━━━━━ THE INPUT

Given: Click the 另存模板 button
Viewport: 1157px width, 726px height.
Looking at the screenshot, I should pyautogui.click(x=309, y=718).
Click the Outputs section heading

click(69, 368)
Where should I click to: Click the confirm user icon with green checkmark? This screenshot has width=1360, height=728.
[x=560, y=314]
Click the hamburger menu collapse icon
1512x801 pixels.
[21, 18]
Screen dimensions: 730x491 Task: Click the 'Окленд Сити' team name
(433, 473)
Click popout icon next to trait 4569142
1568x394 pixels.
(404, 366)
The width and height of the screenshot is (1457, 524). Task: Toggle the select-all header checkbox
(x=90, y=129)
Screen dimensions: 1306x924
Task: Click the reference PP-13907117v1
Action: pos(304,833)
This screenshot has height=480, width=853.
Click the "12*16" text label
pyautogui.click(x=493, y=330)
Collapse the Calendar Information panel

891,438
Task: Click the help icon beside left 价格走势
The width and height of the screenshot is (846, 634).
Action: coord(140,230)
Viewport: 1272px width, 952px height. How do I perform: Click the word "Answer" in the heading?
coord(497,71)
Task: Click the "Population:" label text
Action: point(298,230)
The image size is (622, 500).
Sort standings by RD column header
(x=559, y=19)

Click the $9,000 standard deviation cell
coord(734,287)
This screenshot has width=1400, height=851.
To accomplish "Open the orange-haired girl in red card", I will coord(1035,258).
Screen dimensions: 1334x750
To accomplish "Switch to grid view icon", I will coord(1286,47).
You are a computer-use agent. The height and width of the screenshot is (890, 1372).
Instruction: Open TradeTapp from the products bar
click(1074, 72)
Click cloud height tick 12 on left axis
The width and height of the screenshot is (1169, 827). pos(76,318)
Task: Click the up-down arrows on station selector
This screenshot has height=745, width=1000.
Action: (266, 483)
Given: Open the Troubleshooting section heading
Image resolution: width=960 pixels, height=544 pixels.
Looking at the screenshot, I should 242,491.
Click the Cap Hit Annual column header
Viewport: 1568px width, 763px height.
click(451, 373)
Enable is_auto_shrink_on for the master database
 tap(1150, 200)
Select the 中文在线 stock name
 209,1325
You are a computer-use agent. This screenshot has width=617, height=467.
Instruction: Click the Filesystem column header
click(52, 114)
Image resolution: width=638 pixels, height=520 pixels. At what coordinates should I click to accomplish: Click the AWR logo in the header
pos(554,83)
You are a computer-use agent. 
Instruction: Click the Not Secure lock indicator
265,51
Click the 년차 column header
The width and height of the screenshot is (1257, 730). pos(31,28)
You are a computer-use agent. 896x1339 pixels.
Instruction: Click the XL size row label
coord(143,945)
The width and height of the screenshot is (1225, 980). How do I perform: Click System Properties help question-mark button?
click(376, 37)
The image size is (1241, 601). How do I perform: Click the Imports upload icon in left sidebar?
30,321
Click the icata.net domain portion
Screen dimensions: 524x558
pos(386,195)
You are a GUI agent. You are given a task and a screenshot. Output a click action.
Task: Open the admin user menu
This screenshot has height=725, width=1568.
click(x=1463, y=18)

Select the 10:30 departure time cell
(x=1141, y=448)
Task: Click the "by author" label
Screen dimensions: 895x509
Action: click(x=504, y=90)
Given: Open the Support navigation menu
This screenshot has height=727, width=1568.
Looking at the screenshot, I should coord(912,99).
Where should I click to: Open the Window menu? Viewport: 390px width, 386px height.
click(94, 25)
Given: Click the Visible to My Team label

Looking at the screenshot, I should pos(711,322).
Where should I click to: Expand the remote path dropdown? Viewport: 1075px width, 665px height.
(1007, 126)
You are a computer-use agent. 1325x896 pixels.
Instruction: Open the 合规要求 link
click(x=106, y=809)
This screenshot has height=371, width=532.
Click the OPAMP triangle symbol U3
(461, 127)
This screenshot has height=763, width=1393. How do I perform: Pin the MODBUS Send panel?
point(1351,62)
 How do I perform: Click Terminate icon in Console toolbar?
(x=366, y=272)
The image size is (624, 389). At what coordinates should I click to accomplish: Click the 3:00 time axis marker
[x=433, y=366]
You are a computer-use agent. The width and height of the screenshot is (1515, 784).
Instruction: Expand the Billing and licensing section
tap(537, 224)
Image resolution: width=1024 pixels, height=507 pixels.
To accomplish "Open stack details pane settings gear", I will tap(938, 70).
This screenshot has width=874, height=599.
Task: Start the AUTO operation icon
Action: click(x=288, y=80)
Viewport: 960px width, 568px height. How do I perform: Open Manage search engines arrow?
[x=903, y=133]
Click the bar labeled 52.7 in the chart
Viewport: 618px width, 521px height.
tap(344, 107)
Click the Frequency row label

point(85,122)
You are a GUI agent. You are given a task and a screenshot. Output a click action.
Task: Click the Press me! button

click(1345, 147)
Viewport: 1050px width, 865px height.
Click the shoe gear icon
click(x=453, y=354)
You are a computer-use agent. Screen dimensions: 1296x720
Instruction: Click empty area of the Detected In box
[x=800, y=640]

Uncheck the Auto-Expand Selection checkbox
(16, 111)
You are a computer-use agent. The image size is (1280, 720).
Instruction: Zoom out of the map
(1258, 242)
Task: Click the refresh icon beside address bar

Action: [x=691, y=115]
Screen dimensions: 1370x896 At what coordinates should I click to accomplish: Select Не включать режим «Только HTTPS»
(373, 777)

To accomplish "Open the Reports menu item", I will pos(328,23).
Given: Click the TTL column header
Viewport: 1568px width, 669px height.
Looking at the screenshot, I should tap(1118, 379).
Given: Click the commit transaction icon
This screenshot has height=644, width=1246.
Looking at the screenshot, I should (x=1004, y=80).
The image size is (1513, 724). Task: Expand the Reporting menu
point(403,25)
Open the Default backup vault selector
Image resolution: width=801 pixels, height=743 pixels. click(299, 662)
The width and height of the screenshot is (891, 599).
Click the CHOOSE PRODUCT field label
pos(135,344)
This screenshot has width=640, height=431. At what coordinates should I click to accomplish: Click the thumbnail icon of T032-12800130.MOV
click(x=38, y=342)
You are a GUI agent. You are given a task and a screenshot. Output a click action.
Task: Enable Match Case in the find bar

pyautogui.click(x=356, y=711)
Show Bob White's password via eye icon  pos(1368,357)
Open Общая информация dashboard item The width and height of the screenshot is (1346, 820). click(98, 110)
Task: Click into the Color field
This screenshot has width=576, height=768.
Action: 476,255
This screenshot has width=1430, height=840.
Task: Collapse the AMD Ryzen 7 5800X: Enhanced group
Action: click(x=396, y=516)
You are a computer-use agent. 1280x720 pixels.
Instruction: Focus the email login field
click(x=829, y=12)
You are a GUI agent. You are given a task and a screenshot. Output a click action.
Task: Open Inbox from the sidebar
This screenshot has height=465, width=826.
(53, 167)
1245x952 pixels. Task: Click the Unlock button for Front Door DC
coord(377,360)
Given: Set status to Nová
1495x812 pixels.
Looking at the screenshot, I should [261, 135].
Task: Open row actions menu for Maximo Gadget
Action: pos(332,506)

━━━━━━━━━━

*EXERCISE DIRECTIONS*
Reproduce the material above precisely, omitting nothing.

*TASK OUTPUT*
Given: Click the 另存模板 button
Viewport: 1157px width, 726px height.
Looking at the screenshot, I should pyautogui.click(x=309, y=718).
Click the Outputs section heading

click(69, 368)
Where should I click to: Click the confirm user icon with green checkmark? This screenshot has width=1360, height=728.
[x=560, y=314]
Click the hamburger menu collapse icon
1512x801 pixels.
[21, 18]
Screen dimensions: 730x491 Task: Click the 'Окленд Сити' team name
(433, 473)
Click popout icon next to trait 4569142
1568x394 pixels.
(404, 366)
The width and height of the screenshot is (1457, 524). Task: Toggle the select-all header checkbox
(x=90, y=129)
Screen dimensions: 1306x924
Task: Click the reference PP-13907117v1
Action: pos(304,833)
This screenshot has height=480, width=853.
Click the "12*16" text label
pyautogui.click(x=493, y=330)
Collapse the Calendar Information panel

891,438
Task: Click the help icon beside left 价格走势
The width and height of the screenshot is (846, 634).
Action: coord(140,230)
Viewport: 1272px width, 952px height. How do I perform: Click the word "Answer" in the heading?
coord(497,71)
Task: Click the "Population:" label text
Action: point(298,230)
The image size is (622, 500).
Sort standings by RD column header
(x=559, y=19)

Click the $9,000 standard deviation cell
coord(734,287)
This screenshot has width=1400, height=851.
To accomplish "Open the orange-haired girl in red card", I will coord(1035,258).
Screen dimensions: 1334x750
To accomplish "Switch to grid view icon", I will coord(1286,47).
You are a computer-use agent. The height and width of the screenshot is (890, 1372).
Instruction: Open TradeTapp from the products bar
click(1074, 72)
Click cloud height tick 12 on left axis
The width and height of the screenshot is (1169, 827). pos(76,318)
Task: Click the up-down arrows on station selector
This screenshot has height=745, width=1000.
Action: (266, 483)
Given: Open the Troubleshooting section heading
Image resolution: width=960 pixels, height=544 pixels.
Looking at the screenshot, I should 242,491.
Click the Cap Hit Annual column header
Viewport: 1568px width, 763px height.
click(451, 373)
Enable is_auto_shrink_on for the master database
 tap(1150, 200)
Select the 中文在线 stock name
 209,1325
You are a computer-use agent. This screenshot has width=617, height=467.
Instruction: Click the Filesystem column header
click(52, 114)
Image resolution: width=638 pixels, height=520 pixels. At what coordinates should I click to accomplish: Click the AWR logo in the header
pos(554,83)
You are a computer-use agent. 
Instruction: Click the Not Secure lock indicator
265,51
Click the 년차 column header
The width and height of the screenshot is (1257, 730). pos(31,28)
You are a computer-use agent. 896x1339 pixels.
Instruction: Click the XL size row label
coord(143,945)
The width and height of the screenshot is (1225, 980). How do I perform: Click System Properties help question-mark button?
click(376, 37)
The image size is (1241, 601). How do I perform: Click the Imports upload icon in left sidebar?
30,321
Click the icata.net domain portion
Screen dimensions: 524x558
pos(386,195)
You are a GUI agent. You are given a task and a screenshot. Output a click action.
Task: Open the admin user menu
This screenshot has height=725, width=1568.
click(x=1463, y=18)

Select the 10:30 departure time cell
(x=1141, y=448)
Task: Click the "by author" label
Screen dimensions: 895x509
Action: click(x=504, y=90)
Given: Open the Support navigation menu
This screenshot has height=727, width=1568.
Looking at the screenshot, I should coord(912,99).
Where should I click to: Open the Window menu? Viewport: 390px width, 386px height.
click(94, 25)
Given: Click the Visible to My Team label

Looking at the screenshot, I should pos(711,322).
Where should I click to: Expand the remote path dropdown? Viewport: 1075px width, 665px height.
(1007, 126)
You are a computer-use agent. 1325x896 pixels.
Instruction: Open the 合规要求 link
click(x=106, y=809)
This screenshot has height=371, width=532.
Click the OPAMP triangle symbol U3
(461, 127)
This screenshot has height=763, width=1393. How do I perform: Pin the MODBUS Send panel?
point(1351,62)
 How do I perform: Click Terminate icon in Console toolbar?
(x=366, y=272)
The image size is (624, 389). At what coordinates should I click to accomplish: Click the 3:00 time axis marker
[x=433, y=366]
You are a computer-use agent. The width and height of the screenshot is (1515, 784).
Instruction: Expand the Billing and licensing section
tap(537, 224)
Image resolution: width=1024 pixels, height=507 pixels.
To accomplish "Open stack details pane settings gear", I will tap(938, 70).
This screenshot has width=874, height=599.
Task: Start the AUTO operation icon
Action: click(x=288, y=80)
Viewport: 960px width, 568px height. How do I perform: Open Manage search engines arrow?
[x=903, y=133]
Click the bar labeled 52.7 in the chart
Viewport: 618px width, 521px height.
tap(344, 107)
Click the Frequency row label

point(85,122)
You are a GUI agent. You are given a task and a screenshot. Output a click action.
Task: Click the Press me! button

click(1345, 147)
Viewport: 1050px width, 865px height.
Click the shoe gear icon
click(x=453, y=354)
You are a computer-use agent. Screen dimensions: 1296x720
Instruction: Click empty area of the Detected In box
[x=800, y=640]

Uncheck the Auto-Expand Selection checkbox
(16, 111)
You are a computer-use agent. The image size is (1280, 720).
Instruction: Zoom out of the map
(1258, 242)
Task: Click the refresh icon beside address bar

Action: [x=691, y=115]
Screen dimensions: 1370x896 At what coordinates should I click to accomplish: Select Не включать режим «Только HTTPS»
(373, 777)

To accomplish "Open the Reports menu item", I will pos(328,23).
Given: Click the TTL column header
Viewport: 1568px width, 669px height.
Looking at the screenshot, I should tap(1118, 379).
Given: Click the commit transaction icon
This screenshot has height=644, width=1246.
Looking at the screenshot, I should (x=1004, y=80).
The image size is (1513, 724). Task: Expand the Reporting menu
point(403,25)
Open the Default backup vault selector
Image resolution: width=801 pixels, height=743 pixels. click(299, 662)
The width and height of the screenshot is (891, 599).
Click the CHOOSE PRODUCT field label
pos(135,344)
This screenshot has width=640, height=431. At what coordinates should I click to accomplish: Click the thumbnail icon of T032-12800130.MOV
click(x=38, y=342)
You are a GUI agent. You are given a task and a screenshot. Output a click action.
Task: Enable Match Case in the find bar

pyautogui.click(x=356, y=711)
Show Bob White's password via eye icon  pos(1368,357)
Open Общая информация dashboard item The width and height of the screenshot is (1346, 820). click(98, 110)
Task: Click into the Color field
This screenshot has width=576, height=768.
Action: 476,255
This screenshot has width=1430, height=840.
Task: Collapse the AMD Ryzen 7 5800X: Enhanced group
Action: click(x=396, y=516)
You are a computer-use agent. 1280x720 pixels.
Instruction: Focus the email login field
click(x=829, y=12)
You are a GUI agent. You are given a task and a screenshot. Output a click action.
Task: Open Inbox from the sidebar
This screenshot has height=465, width=826.
(53, 167)
1245x952 pixels. Task: Click the Unlock button for Front Door DC
coord(377,360)
Given: Set status to Nová
1495x812 pixels.
Looking at the screenshot, I should [261, 135].
Task: Open row actions menu for Maximo Gadget
Action: pos(332,506)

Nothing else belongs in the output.